Exercise brief:
Switch "sort" to "order" in the items, starting at the line that contains "At what coordinates" and ending at the end of the items, and give back only those lines with everything else unchanged and the pictures left out.

Supplied entries:
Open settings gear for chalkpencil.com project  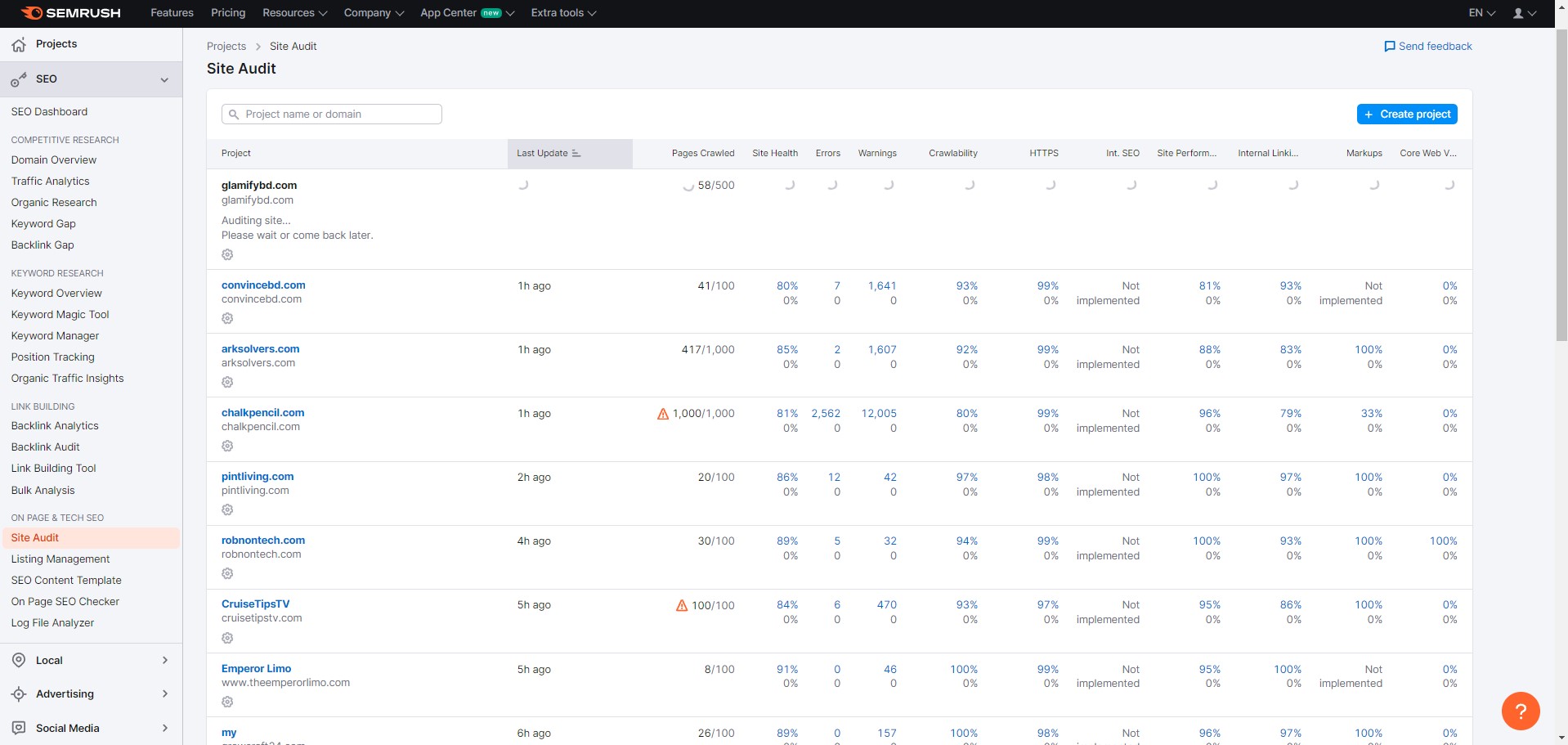click(x=227, y=446)
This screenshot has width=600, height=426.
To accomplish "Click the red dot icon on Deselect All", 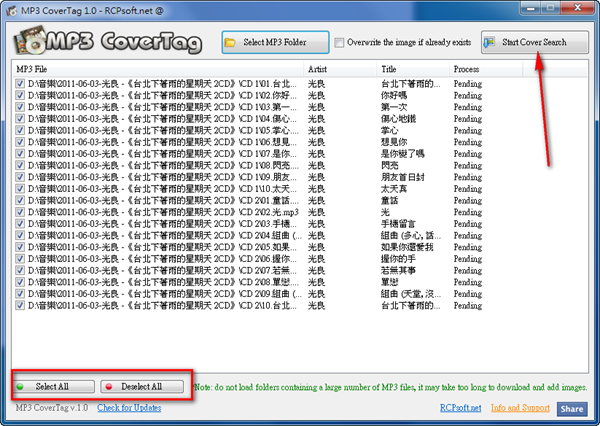I will tap(109, 387).
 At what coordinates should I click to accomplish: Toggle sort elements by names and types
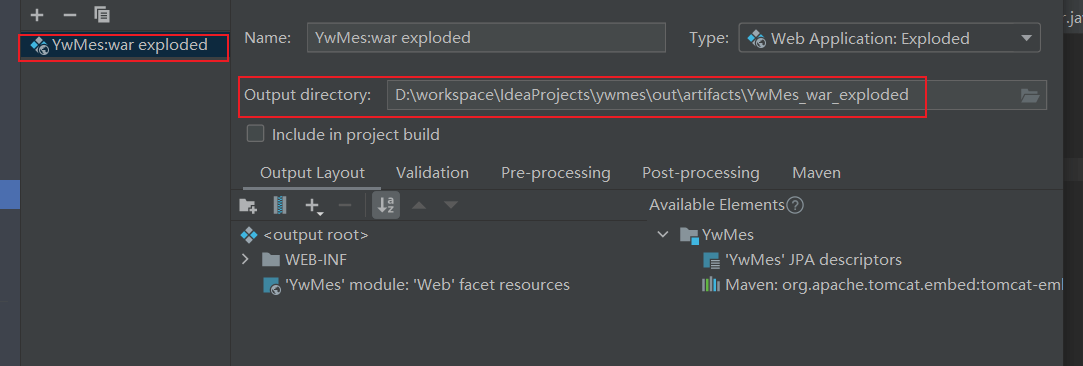pos(385,205)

Reply to the exercise:
 At what coordinates should I click to accomplish: Toggle order elements by names and types
pos(385,205)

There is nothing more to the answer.